The "Expansion of Space" is an epistemological (teaching) device which makes no sense in language except as a local effect in descriptions of the movement of objects (as in, "they expanded the space in the living room by moving the couch into the dining room, thereby decreasing the space available there"), and is, consequently, even less likely to make sense in mathematics, which is generally much more rigorous. Attempts to make the "EoS" expression meaningful often involve elaborations of it as "an expansion of the metric", but neither the metric (an abstraction) nor space itself are physical objects, as physicality only characterizes objects observably comprised of, or bounded by, matter and / or energy (which are interchangeable as mass, in relativistic physics).
Cosmological models that explain a locally-apparent expansion of space using 1915's General Relativity alone tend to rely on "dark energy" or "repulsive gravity" for driving the astronomical objects apart and thereby explaining the redshift. The model which takes the most advantage of Einsteinian relativity is Nikodem Poplawski's "cosmology with torsion" (described in numerous papers, written between 2010 and 2021, whose preprints can be found by his name in Cornell University's "Arxiv" website). However, Poplawski's model uses Einstein-Cartan Theory, developed by Einstein and the French mathematician Elie Cartan in 1929, a few years after the discovery of particulate spin. His model applies it in the context of the gravitational collapse of large stars into black holes after their exhaustion of their nuclear fuel has left them with insufficient radiation pressure to prevent it. (As most stars are in binary pairs, there's astronomical evidence of such collapses having occurred at least 90 times within our observable region, as the surviving star in such pairs continues to follow their elliptical orbits.)
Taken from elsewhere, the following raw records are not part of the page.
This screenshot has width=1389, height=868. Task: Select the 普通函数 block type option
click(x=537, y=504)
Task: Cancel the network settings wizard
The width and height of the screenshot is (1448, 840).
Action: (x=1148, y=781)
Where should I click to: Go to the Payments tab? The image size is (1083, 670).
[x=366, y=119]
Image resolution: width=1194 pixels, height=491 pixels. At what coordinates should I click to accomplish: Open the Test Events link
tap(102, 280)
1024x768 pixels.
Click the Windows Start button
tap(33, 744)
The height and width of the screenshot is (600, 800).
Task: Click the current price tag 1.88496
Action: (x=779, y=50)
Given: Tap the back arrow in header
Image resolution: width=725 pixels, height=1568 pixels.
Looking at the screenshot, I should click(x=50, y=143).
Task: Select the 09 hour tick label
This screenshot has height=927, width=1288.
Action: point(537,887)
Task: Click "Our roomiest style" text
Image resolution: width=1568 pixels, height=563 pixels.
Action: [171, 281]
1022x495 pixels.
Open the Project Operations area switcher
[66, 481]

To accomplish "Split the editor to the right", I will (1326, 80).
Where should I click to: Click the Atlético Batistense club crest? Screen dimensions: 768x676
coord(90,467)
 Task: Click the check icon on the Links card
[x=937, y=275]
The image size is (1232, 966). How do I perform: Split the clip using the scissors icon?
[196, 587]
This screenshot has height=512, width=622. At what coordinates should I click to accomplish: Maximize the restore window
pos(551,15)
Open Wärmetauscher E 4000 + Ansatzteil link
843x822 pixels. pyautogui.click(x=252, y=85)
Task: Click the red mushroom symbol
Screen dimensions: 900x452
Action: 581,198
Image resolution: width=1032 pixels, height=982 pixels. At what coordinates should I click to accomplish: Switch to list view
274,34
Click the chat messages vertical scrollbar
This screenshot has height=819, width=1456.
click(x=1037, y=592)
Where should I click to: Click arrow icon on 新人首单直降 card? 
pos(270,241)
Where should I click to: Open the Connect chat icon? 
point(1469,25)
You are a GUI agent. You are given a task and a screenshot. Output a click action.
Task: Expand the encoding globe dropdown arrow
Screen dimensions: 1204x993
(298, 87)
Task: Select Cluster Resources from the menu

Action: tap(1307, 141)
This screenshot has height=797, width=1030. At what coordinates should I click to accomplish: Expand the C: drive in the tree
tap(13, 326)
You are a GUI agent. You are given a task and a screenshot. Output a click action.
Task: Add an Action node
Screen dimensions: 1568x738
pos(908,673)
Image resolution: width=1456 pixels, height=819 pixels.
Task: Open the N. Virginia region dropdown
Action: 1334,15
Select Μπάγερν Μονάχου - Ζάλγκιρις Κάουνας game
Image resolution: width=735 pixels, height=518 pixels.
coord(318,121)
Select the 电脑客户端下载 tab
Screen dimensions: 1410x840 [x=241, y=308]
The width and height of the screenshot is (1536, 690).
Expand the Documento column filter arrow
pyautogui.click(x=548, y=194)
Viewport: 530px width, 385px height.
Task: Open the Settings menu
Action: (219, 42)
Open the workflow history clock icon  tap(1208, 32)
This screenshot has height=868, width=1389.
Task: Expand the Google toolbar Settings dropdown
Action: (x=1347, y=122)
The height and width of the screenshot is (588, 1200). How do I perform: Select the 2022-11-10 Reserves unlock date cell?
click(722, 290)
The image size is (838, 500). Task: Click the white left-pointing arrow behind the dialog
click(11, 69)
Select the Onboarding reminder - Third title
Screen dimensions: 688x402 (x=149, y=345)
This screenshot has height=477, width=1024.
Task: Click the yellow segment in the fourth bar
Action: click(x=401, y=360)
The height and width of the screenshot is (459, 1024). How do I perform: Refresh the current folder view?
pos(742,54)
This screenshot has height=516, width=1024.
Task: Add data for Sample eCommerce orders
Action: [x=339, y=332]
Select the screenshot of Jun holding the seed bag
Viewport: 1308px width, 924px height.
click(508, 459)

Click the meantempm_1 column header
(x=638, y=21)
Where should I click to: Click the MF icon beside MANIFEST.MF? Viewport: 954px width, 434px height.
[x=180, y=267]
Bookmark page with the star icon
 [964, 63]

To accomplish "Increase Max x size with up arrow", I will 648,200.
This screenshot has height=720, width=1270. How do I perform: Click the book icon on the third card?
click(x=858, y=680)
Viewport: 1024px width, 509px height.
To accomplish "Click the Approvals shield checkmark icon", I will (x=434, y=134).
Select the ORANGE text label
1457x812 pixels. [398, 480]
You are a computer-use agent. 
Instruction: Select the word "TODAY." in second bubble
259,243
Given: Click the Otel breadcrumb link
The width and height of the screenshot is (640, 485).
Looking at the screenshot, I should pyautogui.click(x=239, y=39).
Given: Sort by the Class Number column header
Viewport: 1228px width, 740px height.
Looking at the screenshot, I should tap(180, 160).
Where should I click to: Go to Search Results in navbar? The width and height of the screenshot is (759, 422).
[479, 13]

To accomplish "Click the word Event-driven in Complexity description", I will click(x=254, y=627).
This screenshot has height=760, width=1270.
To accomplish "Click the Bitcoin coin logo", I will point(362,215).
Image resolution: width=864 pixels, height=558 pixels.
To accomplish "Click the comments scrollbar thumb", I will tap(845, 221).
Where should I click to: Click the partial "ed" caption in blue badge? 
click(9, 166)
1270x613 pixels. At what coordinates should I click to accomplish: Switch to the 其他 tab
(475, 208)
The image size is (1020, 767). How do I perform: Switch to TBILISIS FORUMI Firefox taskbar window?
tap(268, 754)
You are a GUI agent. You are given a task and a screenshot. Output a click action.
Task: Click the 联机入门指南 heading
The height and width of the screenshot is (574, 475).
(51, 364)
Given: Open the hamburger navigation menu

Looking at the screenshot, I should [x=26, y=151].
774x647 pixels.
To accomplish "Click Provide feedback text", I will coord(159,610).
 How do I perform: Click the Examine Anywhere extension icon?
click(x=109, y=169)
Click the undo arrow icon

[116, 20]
ECT, sometimes known as ECSK or ECKS after modifications to it by Sciama and Kibble in the 1960's, differs from GR primarily in an assumption that fermions (matter particles) are not absolutely "point-like" but, instead, have a tiny spatial extent. In Poplawski's model, the trajectories of fermions newly-materialized by the gravitational field (thru their separation from partners in virtual particle / antiparticle pairs by the outward-propagating event horizon of the collapsing star) are reversed and greatly accelerated thru interaction with the (vastly larger) stellar fermions, and form a new "local universe" whose shape Poplawski has compared to the skin of a basketball.
The genesis of the local universes (including our own, whose "observable region" might form a very small part of it) within a black hole has some other advantages, since its causal separation would eliminate such inconveniences as the eventual arrival of photons (light and heat) from a multiverse possibly infinite in size. That infinity in size can be consistently accompanied by a past- and future-eternality in the relativistic "block universe" view of time, which has brought Poplawski's model into some conflict with state and private universities in a number of jurisdictions, where lack of a "creation event" (other than the local one, like our own Big Bounce) remains contrary to locally-prevalent philosophical views.
Another problem for his model may be the sequential decreases in scale which it implies, in a world where (we're hoping!) "size matters".